L'avantage qu'a eu le maréchal de Créqui près de Saverne est peu de chose en effet; cependant c'est beaucoup pour la réputation,

Je ne pense pas que Despréaux et Racine soient capables de bien faire l'histoire du roi; mais ce sera sa justice et sa clémence qui le rendront recommandable à la postérité; sans cela on découvriroit toujours que les louanges qu'on lui auroit données ne seroient que des flatteries.

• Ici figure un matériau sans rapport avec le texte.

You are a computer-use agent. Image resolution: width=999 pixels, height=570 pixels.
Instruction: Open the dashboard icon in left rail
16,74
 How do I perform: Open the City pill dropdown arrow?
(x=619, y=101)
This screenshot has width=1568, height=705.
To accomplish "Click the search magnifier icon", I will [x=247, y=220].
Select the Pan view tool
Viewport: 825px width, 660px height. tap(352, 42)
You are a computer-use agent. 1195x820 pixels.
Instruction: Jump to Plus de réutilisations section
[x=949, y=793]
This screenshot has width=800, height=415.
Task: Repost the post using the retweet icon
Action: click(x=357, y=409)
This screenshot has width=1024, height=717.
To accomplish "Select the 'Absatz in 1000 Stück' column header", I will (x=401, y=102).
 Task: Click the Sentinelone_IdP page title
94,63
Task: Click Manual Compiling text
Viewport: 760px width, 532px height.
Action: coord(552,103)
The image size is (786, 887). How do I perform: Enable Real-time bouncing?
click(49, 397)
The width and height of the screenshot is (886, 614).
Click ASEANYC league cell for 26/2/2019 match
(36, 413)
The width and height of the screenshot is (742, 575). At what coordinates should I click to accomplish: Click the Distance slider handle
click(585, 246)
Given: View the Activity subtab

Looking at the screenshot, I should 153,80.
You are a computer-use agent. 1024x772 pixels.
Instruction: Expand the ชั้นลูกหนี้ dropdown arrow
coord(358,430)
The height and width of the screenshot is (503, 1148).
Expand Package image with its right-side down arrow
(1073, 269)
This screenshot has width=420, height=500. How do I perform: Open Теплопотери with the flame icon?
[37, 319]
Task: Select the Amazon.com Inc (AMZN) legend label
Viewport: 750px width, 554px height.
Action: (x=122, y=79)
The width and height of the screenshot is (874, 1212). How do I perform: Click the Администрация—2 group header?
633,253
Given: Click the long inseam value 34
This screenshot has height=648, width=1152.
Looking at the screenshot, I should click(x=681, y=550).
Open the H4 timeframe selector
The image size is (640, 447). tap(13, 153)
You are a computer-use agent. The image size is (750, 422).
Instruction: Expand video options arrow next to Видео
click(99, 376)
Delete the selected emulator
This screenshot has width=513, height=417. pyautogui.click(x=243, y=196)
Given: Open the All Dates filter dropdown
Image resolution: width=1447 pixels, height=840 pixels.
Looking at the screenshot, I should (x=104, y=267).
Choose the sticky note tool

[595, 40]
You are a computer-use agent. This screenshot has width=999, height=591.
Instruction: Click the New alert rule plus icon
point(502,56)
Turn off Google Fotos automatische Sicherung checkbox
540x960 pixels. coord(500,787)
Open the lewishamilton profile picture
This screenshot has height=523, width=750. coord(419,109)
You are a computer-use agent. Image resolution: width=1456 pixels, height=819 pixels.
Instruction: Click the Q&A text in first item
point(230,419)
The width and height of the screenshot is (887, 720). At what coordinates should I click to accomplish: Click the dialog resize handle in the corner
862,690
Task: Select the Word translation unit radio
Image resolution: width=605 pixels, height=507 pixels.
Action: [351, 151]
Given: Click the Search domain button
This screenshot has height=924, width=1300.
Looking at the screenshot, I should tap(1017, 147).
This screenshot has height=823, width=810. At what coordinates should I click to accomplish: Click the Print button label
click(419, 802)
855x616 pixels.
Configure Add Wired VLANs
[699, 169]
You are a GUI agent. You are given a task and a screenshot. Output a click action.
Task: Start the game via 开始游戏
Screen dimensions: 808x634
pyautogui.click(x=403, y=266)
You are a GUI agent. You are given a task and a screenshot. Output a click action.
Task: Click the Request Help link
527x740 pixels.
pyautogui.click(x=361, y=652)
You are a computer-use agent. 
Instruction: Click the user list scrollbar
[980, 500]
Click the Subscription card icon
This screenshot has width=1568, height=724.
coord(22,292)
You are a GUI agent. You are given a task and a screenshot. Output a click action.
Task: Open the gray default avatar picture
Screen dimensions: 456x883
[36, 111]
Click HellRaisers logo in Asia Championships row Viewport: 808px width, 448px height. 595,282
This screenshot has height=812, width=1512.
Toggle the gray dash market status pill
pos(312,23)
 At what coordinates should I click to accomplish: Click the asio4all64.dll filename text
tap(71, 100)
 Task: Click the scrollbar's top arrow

La tourterelle consolée vous embrasse de tout son cœur; nous vous aimons à qui mieux mieux, et nous nous réjouissons pour l'amour de vous et de la belle Madelonne de son prochain retour à Paris,

1195. — Le P. Bouhours à Bussy.

A Paris, ce 17 octobre 1677

J'ai couru de mon côté, monsieur, et je ne suis pas au bout de mes courses. Je vais demain à Basville pour 15 jours et votre lettre est venue très à propos aujourd'hui,

Puisque vous voulez bien, monsieur, que je vous parle du dessein qui me roule dans la tête, je commencerai par vous expliquer mon plan. Comme ces sortes de matières se traitent mieux en dialogues qu'autrement, je veux introduire deux personnages, dont l'un ait l'esprit droit et le bon goût, l'autre plus de vivacité et plus de brillant que de solidité et de justesse. Celui-là sera charmé des anciens et des modernes qui se sont formés sur les anciens.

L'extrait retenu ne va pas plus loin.